§ YOUR GOAL
Pull out every line below that contains the word "Uncheck".

Records contained in a dataset:

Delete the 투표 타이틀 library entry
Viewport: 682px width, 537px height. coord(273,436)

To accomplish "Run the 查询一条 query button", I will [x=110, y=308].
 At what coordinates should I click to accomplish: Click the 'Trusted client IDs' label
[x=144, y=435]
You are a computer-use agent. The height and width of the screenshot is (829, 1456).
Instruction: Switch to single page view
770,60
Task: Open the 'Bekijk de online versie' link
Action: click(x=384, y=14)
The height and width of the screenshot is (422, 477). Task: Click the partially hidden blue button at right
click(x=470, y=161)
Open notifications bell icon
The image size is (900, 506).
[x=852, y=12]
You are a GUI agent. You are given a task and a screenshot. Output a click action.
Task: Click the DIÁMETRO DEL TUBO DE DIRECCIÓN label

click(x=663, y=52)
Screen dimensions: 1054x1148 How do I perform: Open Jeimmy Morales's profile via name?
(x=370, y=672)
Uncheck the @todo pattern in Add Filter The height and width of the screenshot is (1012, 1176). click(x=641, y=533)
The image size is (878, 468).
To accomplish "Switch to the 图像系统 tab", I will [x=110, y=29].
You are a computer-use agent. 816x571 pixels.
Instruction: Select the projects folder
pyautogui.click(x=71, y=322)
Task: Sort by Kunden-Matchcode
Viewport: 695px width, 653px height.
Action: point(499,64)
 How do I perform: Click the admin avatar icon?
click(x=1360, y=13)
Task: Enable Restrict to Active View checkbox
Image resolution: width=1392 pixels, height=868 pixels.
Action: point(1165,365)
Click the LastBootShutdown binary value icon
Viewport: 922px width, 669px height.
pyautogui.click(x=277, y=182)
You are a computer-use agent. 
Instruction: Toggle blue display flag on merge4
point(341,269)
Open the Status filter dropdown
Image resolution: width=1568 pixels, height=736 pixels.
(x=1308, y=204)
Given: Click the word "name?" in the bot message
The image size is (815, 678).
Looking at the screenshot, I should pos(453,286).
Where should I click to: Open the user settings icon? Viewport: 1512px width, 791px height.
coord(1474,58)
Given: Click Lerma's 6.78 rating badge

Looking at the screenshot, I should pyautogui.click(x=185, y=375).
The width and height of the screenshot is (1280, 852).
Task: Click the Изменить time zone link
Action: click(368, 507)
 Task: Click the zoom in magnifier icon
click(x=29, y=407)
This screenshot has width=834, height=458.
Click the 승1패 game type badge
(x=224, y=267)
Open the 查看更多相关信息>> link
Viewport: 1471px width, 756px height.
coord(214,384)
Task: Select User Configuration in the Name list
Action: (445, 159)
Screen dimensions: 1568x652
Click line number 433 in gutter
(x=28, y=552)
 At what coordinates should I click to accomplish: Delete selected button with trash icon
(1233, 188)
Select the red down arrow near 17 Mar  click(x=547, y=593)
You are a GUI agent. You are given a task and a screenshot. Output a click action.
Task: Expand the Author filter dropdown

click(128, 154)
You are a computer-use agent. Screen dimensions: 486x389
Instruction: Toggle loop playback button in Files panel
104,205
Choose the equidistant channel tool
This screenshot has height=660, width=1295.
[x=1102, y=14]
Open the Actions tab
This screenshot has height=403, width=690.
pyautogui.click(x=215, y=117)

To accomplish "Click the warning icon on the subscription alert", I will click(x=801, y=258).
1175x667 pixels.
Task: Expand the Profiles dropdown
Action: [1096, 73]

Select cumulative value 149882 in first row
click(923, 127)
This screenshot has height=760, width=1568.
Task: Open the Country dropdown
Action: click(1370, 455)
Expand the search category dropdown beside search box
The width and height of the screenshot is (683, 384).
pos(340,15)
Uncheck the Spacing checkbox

§ RESPONSE TO THIS EXERCISE
Uncheck the @todo pattern in Add Filter The height and width of the screenshot is (1012, 1176). click(x=641, y=533)
Uncheck the Spacing checkbox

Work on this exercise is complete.